= The task =
Render every line of the records below as a numbered list, one line per number, and omit the blank lines.
----- Items
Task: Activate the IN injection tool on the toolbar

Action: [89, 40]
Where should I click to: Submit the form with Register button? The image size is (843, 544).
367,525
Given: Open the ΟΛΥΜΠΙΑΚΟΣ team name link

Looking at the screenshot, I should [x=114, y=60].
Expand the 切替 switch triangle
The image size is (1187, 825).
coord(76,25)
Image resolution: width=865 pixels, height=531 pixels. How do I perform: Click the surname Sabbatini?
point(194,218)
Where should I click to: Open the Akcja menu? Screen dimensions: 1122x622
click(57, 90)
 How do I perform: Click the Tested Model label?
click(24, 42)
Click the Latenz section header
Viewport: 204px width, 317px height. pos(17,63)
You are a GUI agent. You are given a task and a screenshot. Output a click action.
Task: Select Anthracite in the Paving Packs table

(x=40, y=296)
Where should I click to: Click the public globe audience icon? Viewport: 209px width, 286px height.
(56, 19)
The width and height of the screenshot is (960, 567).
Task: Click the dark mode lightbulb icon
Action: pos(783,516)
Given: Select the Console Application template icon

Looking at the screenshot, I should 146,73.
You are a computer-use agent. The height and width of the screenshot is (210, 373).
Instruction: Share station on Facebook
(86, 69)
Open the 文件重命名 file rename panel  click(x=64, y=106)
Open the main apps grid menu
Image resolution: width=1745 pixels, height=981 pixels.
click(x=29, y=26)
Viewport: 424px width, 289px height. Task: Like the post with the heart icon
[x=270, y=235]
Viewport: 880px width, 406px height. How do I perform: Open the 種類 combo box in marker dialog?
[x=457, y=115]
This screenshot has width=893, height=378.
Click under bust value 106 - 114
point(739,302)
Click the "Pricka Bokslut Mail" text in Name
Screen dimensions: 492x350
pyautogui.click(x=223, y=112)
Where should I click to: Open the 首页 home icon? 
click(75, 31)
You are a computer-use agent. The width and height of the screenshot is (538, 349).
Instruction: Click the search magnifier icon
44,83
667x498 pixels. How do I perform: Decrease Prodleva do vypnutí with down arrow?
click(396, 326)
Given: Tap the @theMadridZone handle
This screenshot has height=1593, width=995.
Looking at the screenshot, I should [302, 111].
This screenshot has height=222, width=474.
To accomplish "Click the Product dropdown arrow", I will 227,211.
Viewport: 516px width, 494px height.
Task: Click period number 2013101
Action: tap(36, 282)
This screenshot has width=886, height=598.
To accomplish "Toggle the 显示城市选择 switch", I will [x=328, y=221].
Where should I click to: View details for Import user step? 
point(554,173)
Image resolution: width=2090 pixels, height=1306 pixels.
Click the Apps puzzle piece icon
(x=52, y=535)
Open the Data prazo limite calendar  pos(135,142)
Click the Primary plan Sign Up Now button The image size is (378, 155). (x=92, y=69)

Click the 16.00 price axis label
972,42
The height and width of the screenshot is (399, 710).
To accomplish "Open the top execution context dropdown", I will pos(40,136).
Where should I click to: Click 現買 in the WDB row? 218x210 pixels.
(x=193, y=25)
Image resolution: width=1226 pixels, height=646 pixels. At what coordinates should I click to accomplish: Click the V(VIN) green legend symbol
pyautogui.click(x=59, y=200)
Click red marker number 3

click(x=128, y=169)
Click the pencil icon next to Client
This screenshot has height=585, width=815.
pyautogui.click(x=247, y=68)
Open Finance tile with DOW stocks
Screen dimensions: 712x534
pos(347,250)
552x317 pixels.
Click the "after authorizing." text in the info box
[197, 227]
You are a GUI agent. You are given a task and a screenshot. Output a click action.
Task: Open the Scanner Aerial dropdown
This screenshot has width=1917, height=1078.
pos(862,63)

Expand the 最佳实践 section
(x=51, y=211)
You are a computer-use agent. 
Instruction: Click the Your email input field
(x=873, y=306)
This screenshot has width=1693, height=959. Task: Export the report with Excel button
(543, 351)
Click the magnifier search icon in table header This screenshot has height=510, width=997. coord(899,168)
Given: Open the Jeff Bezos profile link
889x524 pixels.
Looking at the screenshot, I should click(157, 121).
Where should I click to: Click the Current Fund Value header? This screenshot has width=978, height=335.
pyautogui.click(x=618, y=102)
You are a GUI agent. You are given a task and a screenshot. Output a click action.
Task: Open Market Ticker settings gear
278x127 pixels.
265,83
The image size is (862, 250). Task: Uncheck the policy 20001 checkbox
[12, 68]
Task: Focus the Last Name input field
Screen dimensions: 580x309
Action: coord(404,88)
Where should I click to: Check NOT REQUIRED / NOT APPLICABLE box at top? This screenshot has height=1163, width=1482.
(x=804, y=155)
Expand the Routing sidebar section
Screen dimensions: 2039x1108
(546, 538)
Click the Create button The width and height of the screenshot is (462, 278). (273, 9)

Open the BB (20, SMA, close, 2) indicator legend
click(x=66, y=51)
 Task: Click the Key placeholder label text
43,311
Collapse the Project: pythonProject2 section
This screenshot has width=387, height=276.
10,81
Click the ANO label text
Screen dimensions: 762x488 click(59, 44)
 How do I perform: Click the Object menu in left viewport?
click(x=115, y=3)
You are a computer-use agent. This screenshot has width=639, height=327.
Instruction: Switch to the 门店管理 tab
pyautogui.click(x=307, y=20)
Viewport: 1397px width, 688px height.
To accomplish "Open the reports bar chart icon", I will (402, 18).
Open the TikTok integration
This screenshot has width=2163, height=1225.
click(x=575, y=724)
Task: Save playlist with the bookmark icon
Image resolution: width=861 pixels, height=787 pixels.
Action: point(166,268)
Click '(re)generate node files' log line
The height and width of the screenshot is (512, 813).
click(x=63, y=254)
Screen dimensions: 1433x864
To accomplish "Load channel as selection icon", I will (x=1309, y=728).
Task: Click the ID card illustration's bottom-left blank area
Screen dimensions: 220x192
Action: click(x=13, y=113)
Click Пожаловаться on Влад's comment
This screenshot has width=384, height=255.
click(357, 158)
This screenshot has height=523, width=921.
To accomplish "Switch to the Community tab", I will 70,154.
----------
= Right answer =
1. Task: Activate the IN injection tool on the toolbar
2. Action: [89, 40]
3. Where should I click to: Submit the form with Register button? The image size is (843, 544).
4. 367,525
5. Given: Open the ΟΛΥΜΠΙΑΚΟΣ team name link
6. Looking at the screenshot, I should [x=114, y=60].
7. Expand the 切替 switch triangle
8. The image size is (1187, 825).
9. coord(76,25)
10. Image resolution: width=865 pixels, height=531 pixels. How do I perform: Click the surname Sabbatini?
11. point(194,218)
12. Where should I click to: Open the Akcja menu? Screen dimensions: 1122x622
13. click(57, 90)
14.  How do I perform: Click the Tested Model label?
15. click(24, 42)
16. Click the Latenz section header
17. Viewport: 204px width, 317px height. pos(17,63)
18. You are a GUI agent. You are given a task and a screenshot. Output a click action.
19. Task: Select Anthracite in the Paving Packs table
20. (x=40, y=296)
21. Where should I click to: Click the public globe audience icon? Viewport: 209px width, 286px height.
22. (56, 19)
23. The width and height of the screenshot is (960, 567).
24. Task: Click the dark mode lightbulb icon
25. Action: pos(783,516)
26. Given: Select the Console Application template icon
27. Looking at the screenshot, I should 146,73.
28. You are a computer-use agent. The height and width of the screenshot is (210, 373).
29. Instruction: Share station on Facebook
30. (86, 69)
31. Open the 文件重命名 file rename panel  click(x=64, y=106)
32. Open the main apps grid menu
33. Image resolution: width=1745 pixels, height=981 pixels.
34. click(x=29, y=26)
35. Viewport: 424px width, 289px height. Task: Like the post with the heart icon
36. [x=270, y=235]
37. Viewport: 880px width, 406px height. How do I perform: Open the 種類 combo box in marker dialog?
38. [x=457, y=115]
39. This screenshot has width=893, height=378.
40. Click under bust value 106 - 114
41. point(739,302)
42. Click the "Pricka Bokslut Mail" text in Name
43. Screen dimensions: 492x350
44. pyautogui.click(x=223, y=112)
45. Where should I click to: Open the 首页 home icon? 
46. click(75, 31)
47. You are a computer-use agent. The width and height of the screenshot is (538, 349).
48. Instruction: Click the search magnifier icon
49. 44,83
50. 667x498 pixels. How do I perform: Decrease Prodleva do vypnutí with down arrow?
51. click(396, 326)
52. Given: Tap the @theMadridZone handle
53. This screenshot has height=1593, width=995.
54. Looking at the screenshot, I should [302, 111].
55. This screenshot has height=222, width=474.
56. To accomplish "Click the Product dropdown arrow", I will 227,211.
57. Viewport: 516px width, 494px height.
58. Task: Click period number 2013101
59. Action: tap(36, 282)
60. This screenshot has width=886, height=598.
61. To accomplish "Toggle the 显示城市选择 switch", I will [x=328, y=221].
62. Where should I click to: View details for Import user step? 
63. point(554,173)
64. Image resolution: width=2090 pixels, height=1306 pixels.
65. Click the Apps puzzle piece icon
66. (x=52, y=535)
67. Open the Data prazo limite calendar  pos(135,142)
68. Click the Primary plan Sign Up Now button The image size is (378, 155). (x=92, y=69)
69. Click the 16.00 price axis label
70. 972,42
71. The height and width of the screenshot is (399, 710).
72. To accomplish "Open the top execution context dropdown", I will pos(40,136).
73. Where should I click to: Click 現買 in the WDB row? 218x210 pixels.
74. (x=193, y=25)
75. Image resolution: width=1226 pixels, height=646 pixels. At what coordinates should I click to accomplish: Click the V(VIN) green legend symbol
76. pyautogui.click(x=59, y=200)
77. Click red marker number 3
78. click(x=128, y=169)
79. Click the pencil icon next to Client
80. This screenshot has height=585, width=815.
81. pyautogui.click(x=247, y=68)
82. Open Finance tile with DOW stocks
83. Screen dimensions: 712x534
84. pos(347,250)
85. 552x317 pixels.
86. Click the "after authorizing." text in the info box
87. [197, 227]
88. You are a GUI agent. You are given a task and a screenshot. Output a click action.
89. Task: Open the Scanner Aerial dropdown
90. This screenshot has width=1917, height=1078.
91. pos(862,63)
92. Expand the 最佳实践 section
93. (x=51, y=211)
94. You are a computer-use agent. 
95. Instruction: Click the Your email input field
96. (x=873, y=306)
97. This screenshot has width=1693, height=959. Task: Export the report with Excel button
98. (543, 351)
99. Click the magnifier search icon in table header This screenshot has height=510, width=997. coord(899,168)
100. Given: Open the Jeff Bezos profile link
101. 889x524 pixels.
102. Looking at the screenshot, I should click(157, 121).
103. Where should I click to: Click the Current Fund Value header? This screenshot has width=978, height=335.
104. pyautogui.click(x=618, y=102)
105. You are a GUI agent. You are given a task and a screenshot. Output a click action.
106. Task: Open Market Ticker settings gear
107. 278x127 pixels.
108. 265,83
109. The image size is (862, 250). Task: Uncheck the policy 20001 checkbox
110. [12, 68]
111. Task: Focus the Last Name input field
112. Screen dimensions: 580x309
113. Action: coord(404,88)
114. Where should I click to: Check NOT REQUIRED / NOT APPLICABLE box at top? This screenshot has height=1163, width=1482.
115. (x=804, y=155)
116. Expand the Routing sidebar section
117. Screen dimensions: 2039x1108
118. (546, 538)
119. Click the Create button The width and height of the screenshot is (462, 278). (273, 9)
120. Open the BB (20, SMA, close, 2) indicator legend
121. click(x=66, y=51)
122.  Task: Click the Key placeholder label text
123. 43,311
124. Collapse the Project: pythonProject2 section
125. This screenshot has width=387, height=276.
126. 10,81
127. Click the ANO label text
128. Screen dimensions: 762x488 click(59, 44)
129.  How do I perform: Click the Object menu in left viewport?
130. click(x=115, y=3)
131. You are a computer-use agent. This screenshot has width=639, height=327.
132. Instruction: Switch to the 门店管理 tab
133. pyautogui.click(x=307, y=20)
134. Viewport: 1397px width, 688px height.
135. To accomplish "Open the reports bar chart icon", I will (402, 18).
136. Open the TikTok integration
137. This screenshot has width=2163, height=1225.
138. click(x=575, y=724)
139. Task: Save playlist with the bookmark icon
140. Image resolution: width=861 pixels, height=787 pixels.
141. Action: point(166,268)
142. Click '(re)generate node files' log line
143. The height and width of the screenshot is (512, 813).
144. click(x=63, y=254)
145. Screen dimensions: 1433x864
146. To accomplish "Load channel as selection icon", I will (x=1309, y=728).
147. Task: Click the ID card illustration's bottom-left blank area
148. Screen dimensions: 220x192
149. Action: click(x=13, y=113)
150. Click Пожаловаться on Влад's comment
151. This screenshot has width=384, height=255.
152. click(357, 158)
153. This screenshot has height=523, width=921.
154. To accomplish "Switch to the Community tab", I will 70,154.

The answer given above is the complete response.